Would you output the lines from the one containing "The image size is (1040, 650)." through the final line of the entries, exactly and with pictures omitted?

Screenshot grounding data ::
#####
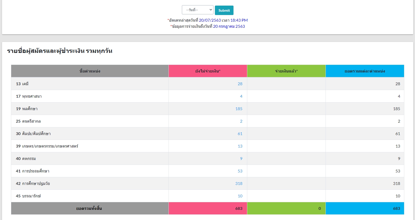
Task: Open the 61 link for ศิลปะ/ศิลปศึกษา
Action: coord(240,134)
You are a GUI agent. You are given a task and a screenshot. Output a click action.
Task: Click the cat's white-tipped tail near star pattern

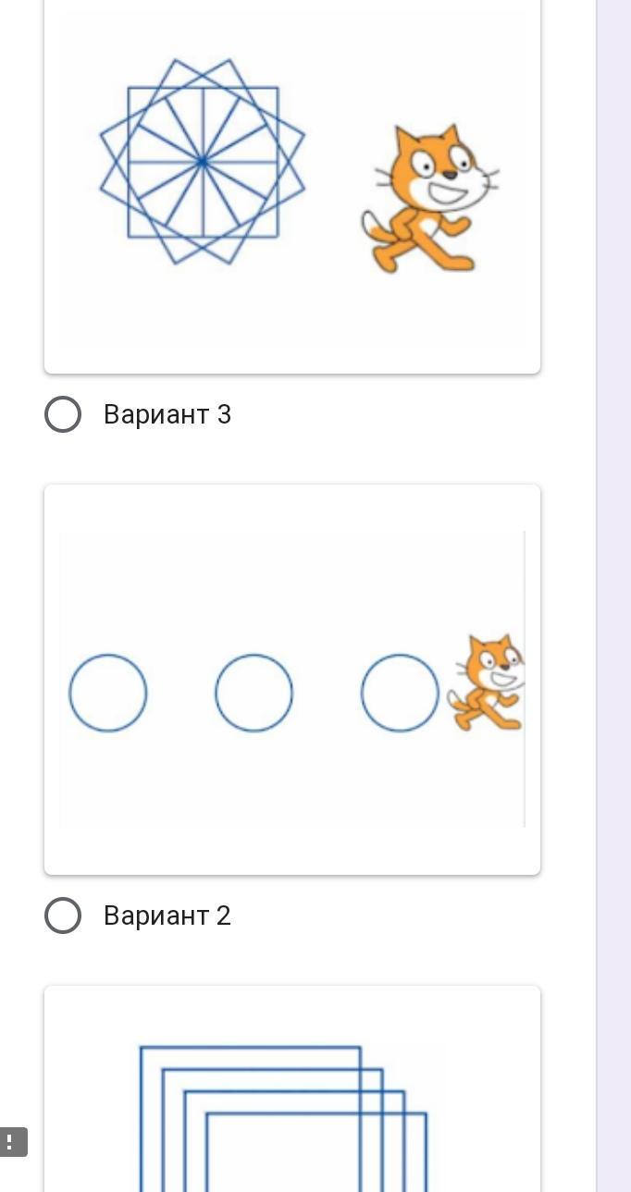click(x=372, y=225)
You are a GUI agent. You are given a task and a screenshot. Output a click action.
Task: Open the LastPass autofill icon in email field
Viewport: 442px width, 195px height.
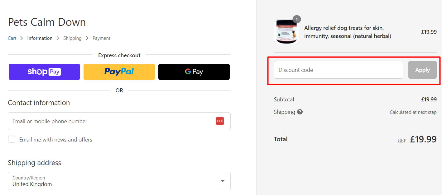click(220, 121)
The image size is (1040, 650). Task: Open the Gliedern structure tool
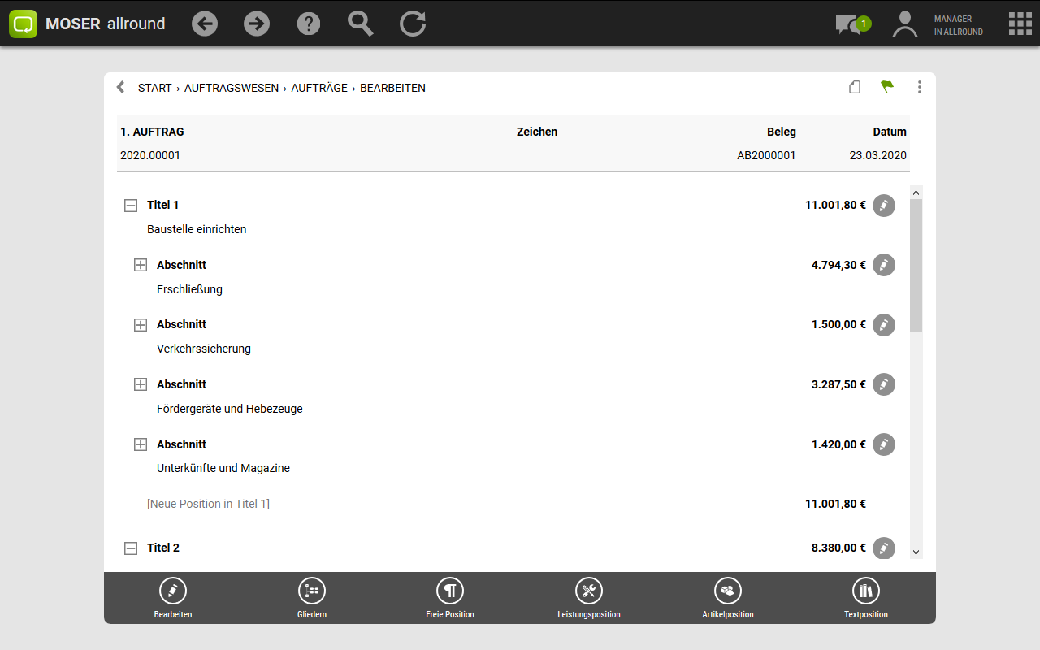[311, 591]
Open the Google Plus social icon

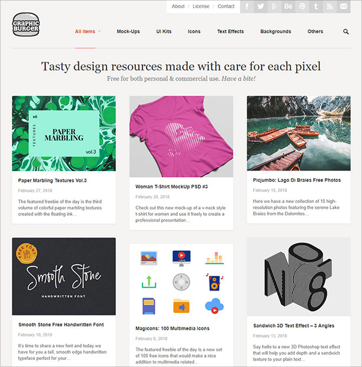[274, 6]
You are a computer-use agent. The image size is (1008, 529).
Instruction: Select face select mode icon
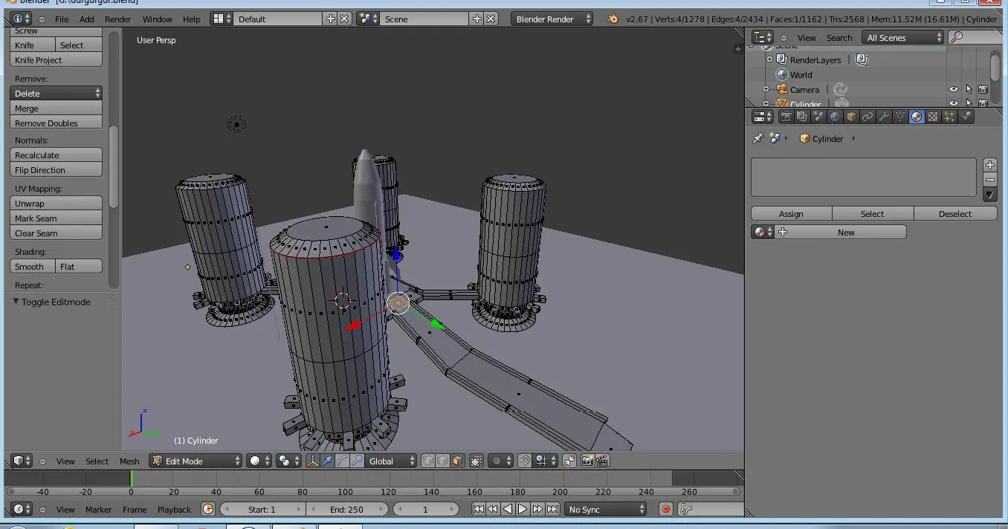pyautogui.click(x=457, y=461)
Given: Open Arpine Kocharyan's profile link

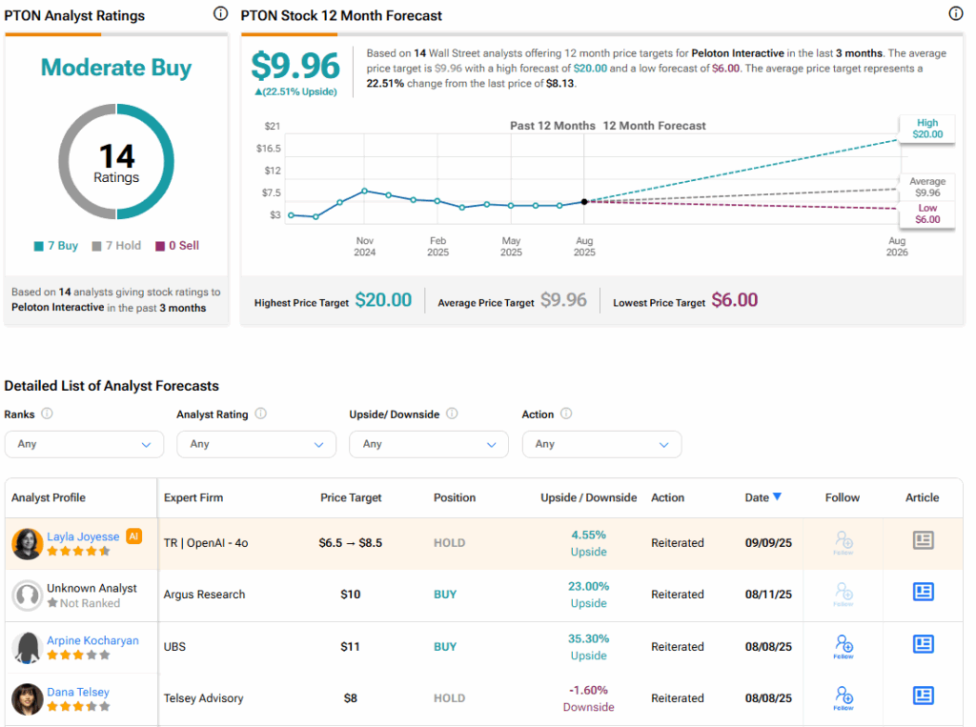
#####
Solution to the problem ::
The image size is (1040, 650). Task: Open the Gliedern structure tool
[311, 591]
Open the Google Plus social icon

[274, 6]
You are a computer-use agent. The image size is (1008, 529).
Instruction: Select face select mode icon
pyautogui.click(x=457, y=461)
Given: Open Arpine Kocharyan's profile link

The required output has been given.